Edwin P. Chan,1 Kirt M. Page,1 Qinghuang Lin,2 and Christopher M. Stafford1


1Polymers Division, National Institute of Standards and Technology, Gaithersburg, MD 20899

2IBM T. J. Watson Research Center, Yorktown Heights, NY 10598


Polymer films are ubiquitous in many technological applications such as optics, microelectronics, and biomedical devices. Since the viscoelastic response of the polymer film can impact device performance, it is important to understand and control the viscoelastic properties of the confined polymer layer. However, there are limited approaches that can measure the viscoelastic properties of confined polymer films.

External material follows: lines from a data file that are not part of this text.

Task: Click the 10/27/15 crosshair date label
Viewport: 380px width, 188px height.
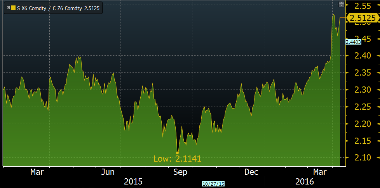Action: pos(211,184)
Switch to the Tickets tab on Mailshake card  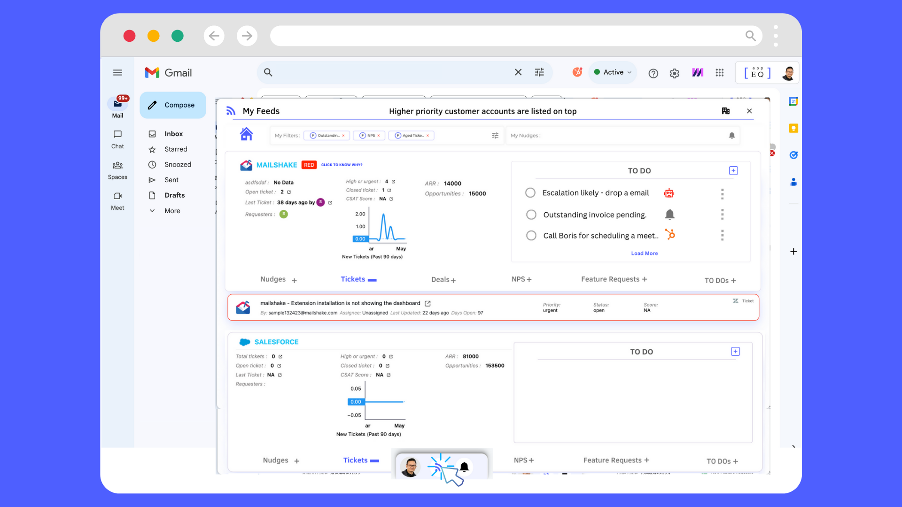tap(353, 279)
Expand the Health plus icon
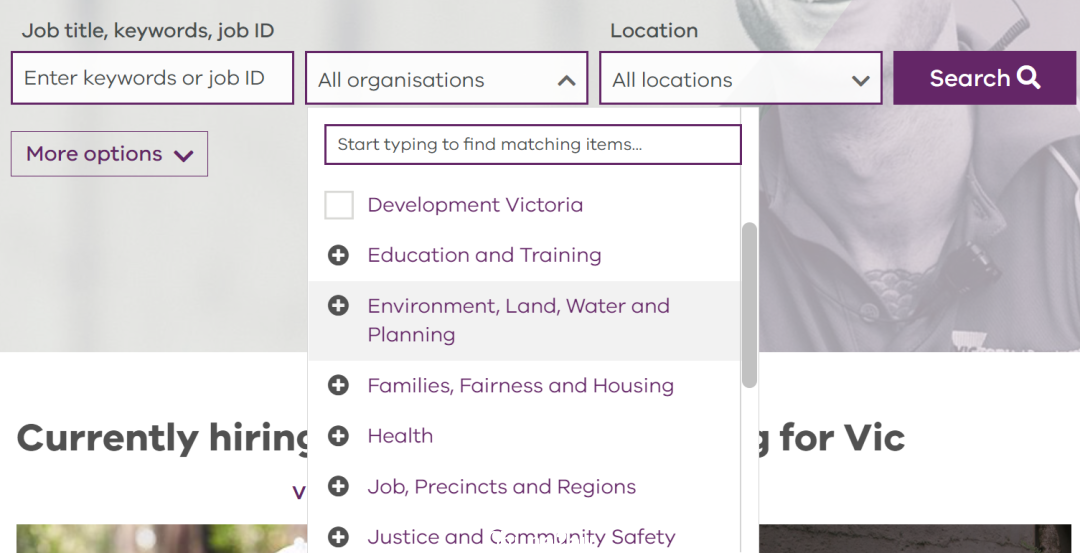The height and width of the screenshot is (553, 1080). click(338, 436)
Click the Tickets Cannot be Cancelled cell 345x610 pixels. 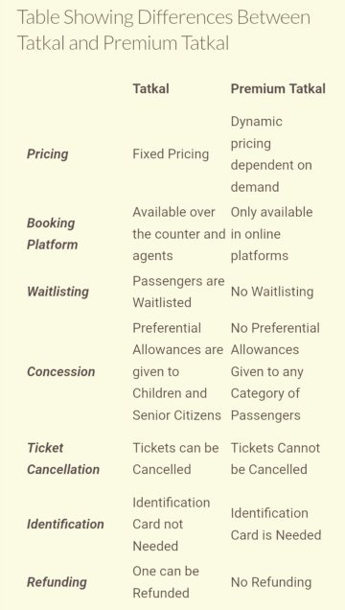275,458
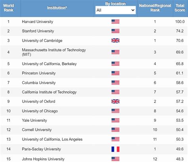
Task: Open Harvard University link
Action: tap(38, 22)
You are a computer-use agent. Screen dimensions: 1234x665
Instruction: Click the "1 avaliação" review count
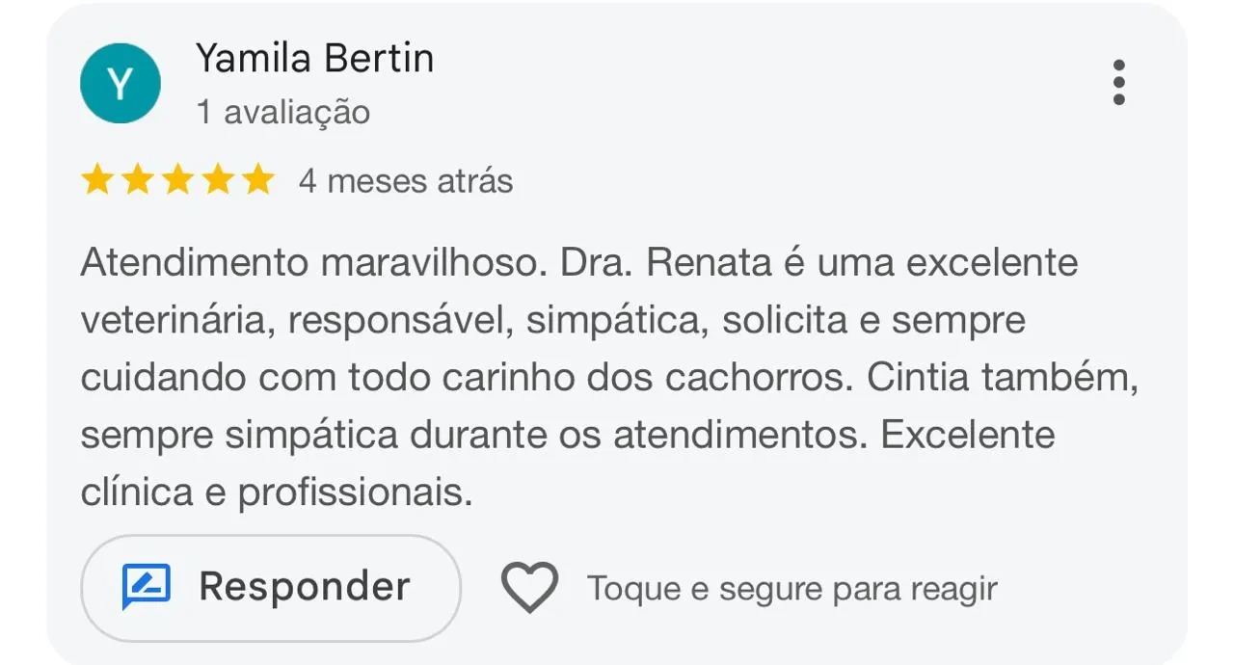coord(282,112)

In this work, we present a new measurement technique based on surface wrinkling that can quantify the viscoelastic properties of confined polymer films. By heating a polymer film that is confined by both a rigid substrate and a thin superstrate to a temperature that facilitates polymer mobility, a thermal mismatch stress develops that leads to the formation of wrinkles on the superstrate surface. The wavelength and amplitude of these surface wrinkles reflect the mechanical properties of this composite film. Based on this approach, we demonstrate that thermal wrinkling can be used to measure the elastic modulus and shear viscosity of glassy, styrene-based polymer films at annealing temperatures slightly above their glass transition temperature. By monitoring the time- and temperature-dependent wavelength and amplitude evolution of the surface wrinkles, we can extract the viscoelastic properties of the polymer film with the aid of a theoretical model.